On Fri, 14 Jun 2019 at 13:07, Eli Zaretskii <
address@hidden> wrote:
> From: Richard Copley <
address@hidden>
> Date: Fri, 14 Jun 2019 12:21:19 +0100
> Cc: Stefan Monnier <
address@hidden>, Emacs Development <
address@hidden>
>
> Firstly, all the 2D graphics libraries (XRender and NS, as we have
> seen, GDI, Direct2D, HTML5 Canvas, Cairo) specify the transformation
> with a homogeneous matrix. (The same goes for 3D graphics
> libraries.) It's fundamental to graphics programming. Why make up
> our own, inferior, system?
Two reasons: (a) Emacs is not a system for graphics programming, and
doesn't target programmers in that domain; (2) an API based on
transformation matrices is IMO too low-level, unlike anything else in
Emacs.
> (The Windows API documentation is no longer very good for finding out about
> previous versions of Windows. Is GM_ADVANCED not supported on some GDI
> versions we're interested in? If so, is it important to provide image
> support there?)
I'm using this site when I need information about older versions of
Windows:
http://winapi.freetechsecrets.com/win32 According to it, GM_ADVANCED is not supported on Windows 9X.

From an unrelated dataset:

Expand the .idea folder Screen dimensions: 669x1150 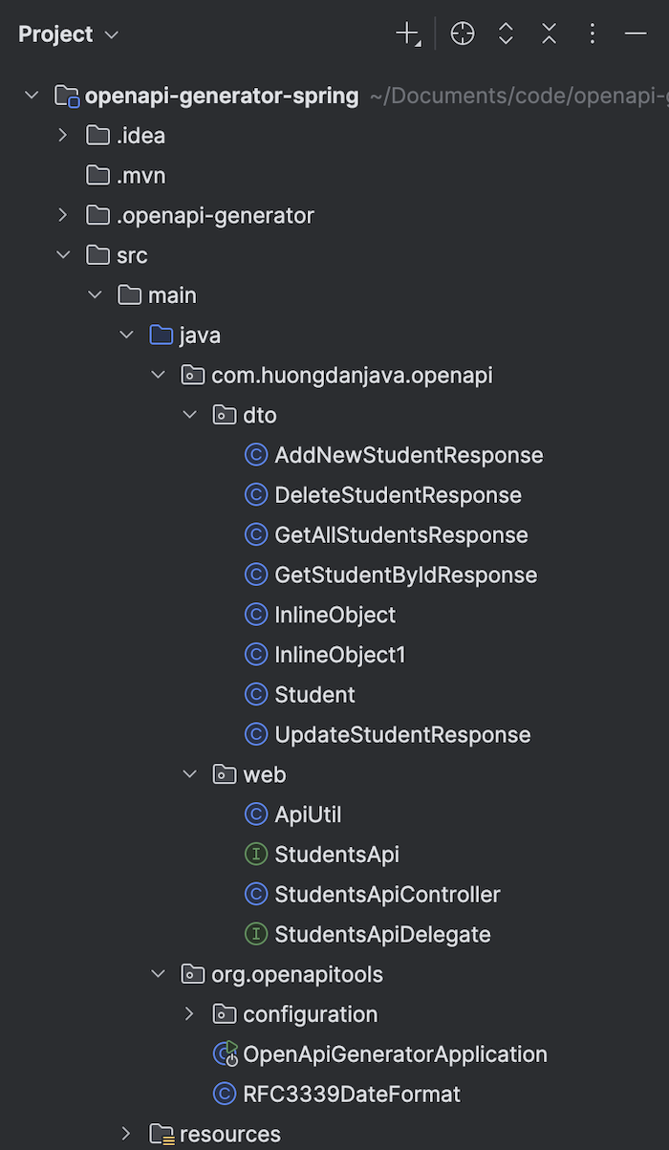click(x=63, y=136)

Is it important to support such advanced features there?
> Secondly, for users who want to specify a scale, translation and
> rotation, it's easy to construct the matrix from that
> information.
"Easy"? For those with background in graphics programming, sure. For
others, not so sure.
The point I was making is that it is easy compared with going in the opposite
direction.
> (All the graphics libraries provide helper functions for this, and
> so should we.)
So you are saying that we should accept the attributes and convert
them to a matrix in Lisp?
Sure. And we shouldn't allow users to access the attributes afterwards.

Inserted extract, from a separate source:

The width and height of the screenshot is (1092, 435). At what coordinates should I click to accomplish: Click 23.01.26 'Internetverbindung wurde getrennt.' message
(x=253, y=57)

That might work, and doesn't really
contradict what I say above, but we should first make sure that all
the toolkits we support interpret the matrix the same.

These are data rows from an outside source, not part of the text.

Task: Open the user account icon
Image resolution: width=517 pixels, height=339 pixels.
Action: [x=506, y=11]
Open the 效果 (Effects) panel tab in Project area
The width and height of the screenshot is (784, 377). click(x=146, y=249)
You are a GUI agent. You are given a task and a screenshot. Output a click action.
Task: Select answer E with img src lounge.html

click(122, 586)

They don't, but the differences are small platform-specific fixups (possibly
inverting and/or transposing the matrix, as well as converting the values to the
appropriate types). The mathematical fundamentals are the same for all the
platforms.
We are still
arguing about the meaning we ourselves assign to the matrix (see the
recent clockwise vs counter-clockwise rotation issue), which somehow
doesn't increase my confidence that exposing the transformation
through a Lisp API would be a good/useful idea.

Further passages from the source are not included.